Rewrite the stretch of records from the line containing "Select the 0.618" through the line containing "pos(564,713)", replacing "Open" with "Launch" and leaving everything else unchanged.

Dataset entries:
>>>>

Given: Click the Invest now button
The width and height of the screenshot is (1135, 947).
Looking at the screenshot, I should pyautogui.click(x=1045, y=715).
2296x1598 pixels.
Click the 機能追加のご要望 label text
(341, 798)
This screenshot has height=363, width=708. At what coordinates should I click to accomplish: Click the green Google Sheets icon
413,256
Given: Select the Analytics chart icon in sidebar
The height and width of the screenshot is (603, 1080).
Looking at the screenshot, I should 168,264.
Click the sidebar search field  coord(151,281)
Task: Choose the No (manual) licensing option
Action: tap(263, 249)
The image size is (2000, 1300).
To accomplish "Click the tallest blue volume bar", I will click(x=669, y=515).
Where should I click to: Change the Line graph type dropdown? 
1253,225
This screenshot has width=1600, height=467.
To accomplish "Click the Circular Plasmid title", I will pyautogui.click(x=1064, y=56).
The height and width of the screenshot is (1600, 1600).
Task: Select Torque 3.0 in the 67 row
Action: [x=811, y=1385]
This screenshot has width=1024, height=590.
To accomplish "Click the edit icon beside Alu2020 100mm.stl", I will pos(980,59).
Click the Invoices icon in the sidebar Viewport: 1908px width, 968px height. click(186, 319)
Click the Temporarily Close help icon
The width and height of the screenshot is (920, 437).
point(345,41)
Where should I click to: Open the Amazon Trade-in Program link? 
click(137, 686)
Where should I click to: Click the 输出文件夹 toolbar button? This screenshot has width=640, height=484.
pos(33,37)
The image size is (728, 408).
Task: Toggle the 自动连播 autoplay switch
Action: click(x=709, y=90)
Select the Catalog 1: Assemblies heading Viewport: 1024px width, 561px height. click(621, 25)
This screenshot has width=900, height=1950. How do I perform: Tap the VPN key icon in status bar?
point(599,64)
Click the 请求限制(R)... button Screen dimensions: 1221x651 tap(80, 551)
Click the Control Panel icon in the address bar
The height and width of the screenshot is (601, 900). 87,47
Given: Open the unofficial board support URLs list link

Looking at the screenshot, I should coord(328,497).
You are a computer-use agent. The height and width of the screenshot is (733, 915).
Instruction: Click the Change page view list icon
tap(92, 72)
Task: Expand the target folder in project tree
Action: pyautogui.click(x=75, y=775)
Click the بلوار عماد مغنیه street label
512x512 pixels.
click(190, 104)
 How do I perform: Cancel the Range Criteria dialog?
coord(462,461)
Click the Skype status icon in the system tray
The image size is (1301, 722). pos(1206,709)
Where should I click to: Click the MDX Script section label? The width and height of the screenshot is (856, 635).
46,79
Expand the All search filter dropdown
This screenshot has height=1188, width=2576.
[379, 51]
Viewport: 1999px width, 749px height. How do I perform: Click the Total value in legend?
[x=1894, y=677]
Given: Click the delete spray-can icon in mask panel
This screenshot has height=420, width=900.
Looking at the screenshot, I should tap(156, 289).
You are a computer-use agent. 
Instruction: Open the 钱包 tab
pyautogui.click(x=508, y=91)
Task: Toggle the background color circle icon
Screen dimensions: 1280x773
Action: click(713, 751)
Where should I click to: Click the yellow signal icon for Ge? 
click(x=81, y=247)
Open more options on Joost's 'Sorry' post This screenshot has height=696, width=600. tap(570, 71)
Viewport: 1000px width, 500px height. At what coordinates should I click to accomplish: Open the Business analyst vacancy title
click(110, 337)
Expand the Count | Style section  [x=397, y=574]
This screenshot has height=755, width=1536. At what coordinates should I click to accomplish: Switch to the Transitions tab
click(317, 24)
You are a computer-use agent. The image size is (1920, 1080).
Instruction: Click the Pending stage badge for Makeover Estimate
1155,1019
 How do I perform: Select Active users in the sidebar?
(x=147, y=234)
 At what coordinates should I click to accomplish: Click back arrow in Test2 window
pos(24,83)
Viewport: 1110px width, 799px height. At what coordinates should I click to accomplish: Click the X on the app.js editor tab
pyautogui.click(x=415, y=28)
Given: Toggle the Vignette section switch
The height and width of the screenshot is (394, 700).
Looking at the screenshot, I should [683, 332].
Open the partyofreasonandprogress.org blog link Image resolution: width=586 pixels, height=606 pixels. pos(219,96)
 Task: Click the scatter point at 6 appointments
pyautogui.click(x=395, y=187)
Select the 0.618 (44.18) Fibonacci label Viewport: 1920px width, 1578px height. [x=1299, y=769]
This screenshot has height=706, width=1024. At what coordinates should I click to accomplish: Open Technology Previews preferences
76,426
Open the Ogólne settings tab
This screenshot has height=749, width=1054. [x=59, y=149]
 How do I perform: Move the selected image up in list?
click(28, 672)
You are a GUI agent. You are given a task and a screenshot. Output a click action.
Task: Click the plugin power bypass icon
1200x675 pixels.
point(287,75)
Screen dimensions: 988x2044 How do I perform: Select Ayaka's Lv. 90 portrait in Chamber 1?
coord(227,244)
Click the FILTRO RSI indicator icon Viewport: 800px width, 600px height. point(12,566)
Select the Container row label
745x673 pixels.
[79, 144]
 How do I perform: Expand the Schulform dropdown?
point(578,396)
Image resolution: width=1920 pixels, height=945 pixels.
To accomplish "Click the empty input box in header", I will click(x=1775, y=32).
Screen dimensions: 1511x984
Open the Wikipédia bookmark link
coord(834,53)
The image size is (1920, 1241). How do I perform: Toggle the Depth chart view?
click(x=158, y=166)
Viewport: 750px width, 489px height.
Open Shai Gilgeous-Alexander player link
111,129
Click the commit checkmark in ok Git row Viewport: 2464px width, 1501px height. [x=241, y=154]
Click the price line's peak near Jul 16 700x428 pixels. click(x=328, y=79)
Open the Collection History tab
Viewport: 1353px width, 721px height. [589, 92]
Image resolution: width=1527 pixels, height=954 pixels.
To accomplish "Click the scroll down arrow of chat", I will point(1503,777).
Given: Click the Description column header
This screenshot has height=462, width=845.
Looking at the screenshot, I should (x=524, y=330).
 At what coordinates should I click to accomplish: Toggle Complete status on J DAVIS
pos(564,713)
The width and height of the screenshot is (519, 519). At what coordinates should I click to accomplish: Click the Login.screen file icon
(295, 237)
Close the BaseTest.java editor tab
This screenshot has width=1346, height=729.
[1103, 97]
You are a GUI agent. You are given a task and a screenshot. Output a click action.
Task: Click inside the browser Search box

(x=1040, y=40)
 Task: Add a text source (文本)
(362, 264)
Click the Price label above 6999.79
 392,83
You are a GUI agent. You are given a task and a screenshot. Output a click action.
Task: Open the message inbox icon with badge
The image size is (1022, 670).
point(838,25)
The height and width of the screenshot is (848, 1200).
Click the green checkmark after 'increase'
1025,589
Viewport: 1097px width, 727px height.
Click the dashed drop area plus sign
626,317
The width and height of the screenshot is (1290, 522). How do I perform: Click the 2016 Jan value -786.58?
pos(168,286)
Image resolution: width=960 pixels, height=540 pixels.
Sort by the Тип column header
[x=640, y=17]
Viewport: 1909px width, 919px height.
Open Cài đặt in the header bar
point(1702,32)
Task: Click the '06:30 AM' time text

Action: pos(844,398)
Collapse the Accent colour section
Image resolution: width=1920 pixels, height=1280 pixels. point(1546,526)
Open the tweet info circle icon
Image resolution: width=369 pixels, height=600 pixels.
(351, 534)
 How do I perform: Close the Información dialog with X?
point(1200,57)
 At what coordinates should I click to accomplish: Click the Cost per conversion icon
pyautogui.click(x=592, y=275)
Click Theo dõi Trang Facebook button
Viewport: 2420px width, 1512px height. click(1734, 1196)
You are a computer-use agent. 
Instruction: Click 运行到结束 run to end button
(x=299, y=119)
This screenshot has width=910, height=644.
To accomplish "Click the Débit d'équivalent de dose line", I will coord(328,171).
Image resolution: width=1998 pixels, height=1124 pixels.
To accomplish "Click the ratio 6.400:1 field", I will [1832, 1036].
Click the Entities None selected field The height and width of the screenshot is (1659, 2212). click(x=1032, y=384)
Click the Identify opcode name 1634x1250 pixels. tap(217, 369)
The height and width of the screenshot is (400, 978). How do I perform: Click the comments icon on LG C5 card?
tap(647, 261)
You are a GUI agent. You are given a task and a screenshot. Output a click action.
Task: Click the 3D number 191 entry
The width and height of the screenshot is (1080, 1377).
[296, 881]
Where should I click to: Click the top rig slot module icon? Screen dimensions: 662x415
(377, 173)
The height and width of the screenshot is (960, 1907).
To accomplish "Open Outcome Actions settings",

<<<<

# [FINISHED EXERCISE]
Select the 0.618 (44.18) Fibonacci label Viewport: 1920px width, 1578px height. [x=1299, y=769]
This screenshot has height=706, width=1024. At what coordinates should I click to accomplish: Launch Technology Previews preferences
76,426
Launch the Ogólne settings tab
This screenshot has height=749, width=1054. [x=59, y=149]
 How do I perform: Move the selected image up in list?
click(28, 672)
You are a GUI agent. You are given a task and a screenshot. Output a click action.
Task: Click the plugin power bypass icon
1200x675 pixels.
point(287,75)
Screen dimensions: 988x2044 How do I perform: Select Ayaka's Lv. 90 portrait in Chamber 1?
coord(227,244)
Click the FILTRO RSI indicator icon Viewport: 800px width, 600px height. point(12,566)
Select the Container row label
745x673 pixels.
[79, 144]
 How do I perform: Expand the Schulform dropdown?
point(578,396)
Image resolution: width=1920 pixels, height=945 pixels.
To accomplish "Click the empty input box in header", I will click(x=1775, y=32).
Screen dimensions: 1511x984
Launch the Wikipédia bookmark link
coord(834,53)
The image size is (1920, 1241). How do I perform: Toggle the Depth chart view?
click(x=158, y=166)
Viewport: 750px width, 489px height.
Launch Shai Gilgeous-Alexander player link
111,129
Click the commit checkmark in ok Git row Viewport: 2464px width, 1501px height. [x=241, y=154]
Click the price line's peak near Jul 16 700x428 pixels. click(x=328, y=79)
Launch the Collection History tab
Viewport: 1353px width, 721px height. [589, 92]
Image resolution: width=1527 pixels, height=954 pixels.
To accomplish "Click the scroll down arrow of chat", I will point(1503,777).
Given: Click the Description column header
This screenshot has height=462, width=845.
Looking at the screenshot, I should (x=524, y=330).
 At what coordinates should I click to accomplish: Toggle Complete status on J DAVIS
pos(564,713)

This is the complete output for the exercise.